Orr "disagrees completely" with former Reserve Bank governor Don Brash who said late last year that he was "utterly sick" of the use of te Reo on Radio New Zealand and that teaching te Reo in schools doesn't have any value.
"My personal view is very different to that," Orr said. He doesn't see Brash at all, he says.
Orr says he knows "the tiniest bit of te Reo" and has two "false starts" at Cook Island Māori, but "without a doubt" wants to learn more. He can, however, put down a mean hangi, he says.
The Reserve Bank already uses Māori names, features and icons in its work, and added the words Te Putea Matua, roughly translated as Father of the Cash, to its latest bank notes as well as Aotearoa alongside New Zealand. The notes also feature Māori names of native birds and Māori art.
However, Orr says Māori linkages have been sporadic in the past and he wants a more holistic approach and a broadening of the tikanga Māori strategy as part of a far bigger cultural embrace
Still, he says he has "no shame" about the history of the bank.
"It is what it is, it's a proud history, but it can be even prouder if we become more inclusive."
The Māori economy is "huge" and the bank needs to have a good handle on Māori enterprises to understand what is happening in the country and ensure the financial system is efficient for all players when setting policy, Orr said. He notes some 20 percent of the future working age population are going to be Māori and Pacific Islanders, so the bank needs to remain relevant to be able to attract, retain and motivate that future population.

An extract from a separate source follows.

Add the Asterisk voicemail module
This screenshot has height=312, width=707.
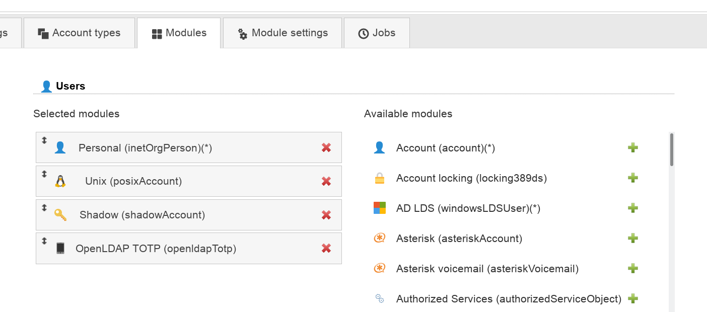(633, 268)
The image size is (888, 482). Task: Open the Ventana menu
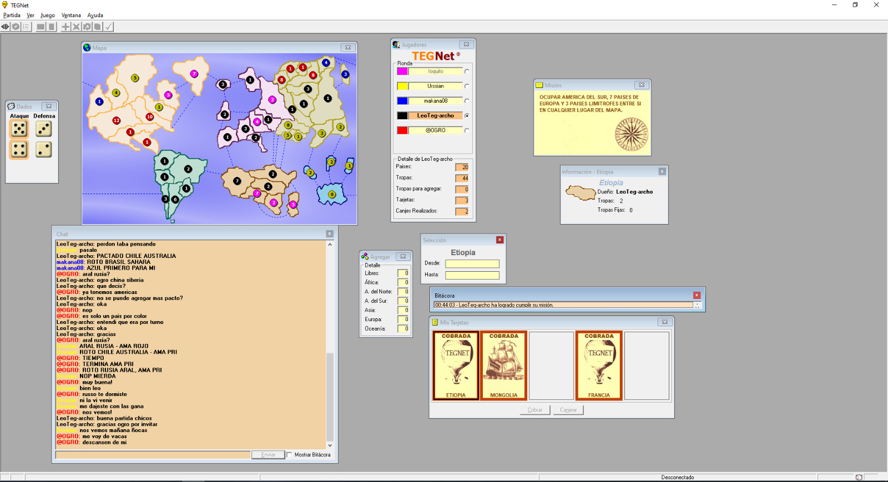click(x=71, y=16)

"You want to create relevance, you want to create the ability to have a two-way sharing of ideas rather than us sitting here, patting the white cat in the ivory tower and looking out the door."
Still, Orr rejects the idea that the bank had previously had an ivory tower mentality.
"I would say that we have been very poor at winning hearts and minds externally," he says. "If you look across the vast majority of our documents, we are writing for other people that look like us, other economists, other central bankers, we are struggling to be able to communicate to the wider public.
"I believe we have sold ourselves short in this whole space. This institution is a diamond but it needs polishing. It needs to better articulate itself, it needs to understand how and why it exists together, and it needs to speak with people not at people and become open.
"I would never have accepted the role in the absence of this challenge."
He is encouraging a 20-year vision of what the future Reserve Bank "island" would look like - the long-term direction of the central bank.
"I know in my career here we will never reach the island, who knows if they ever will, but at least people will be paddling in the right direction."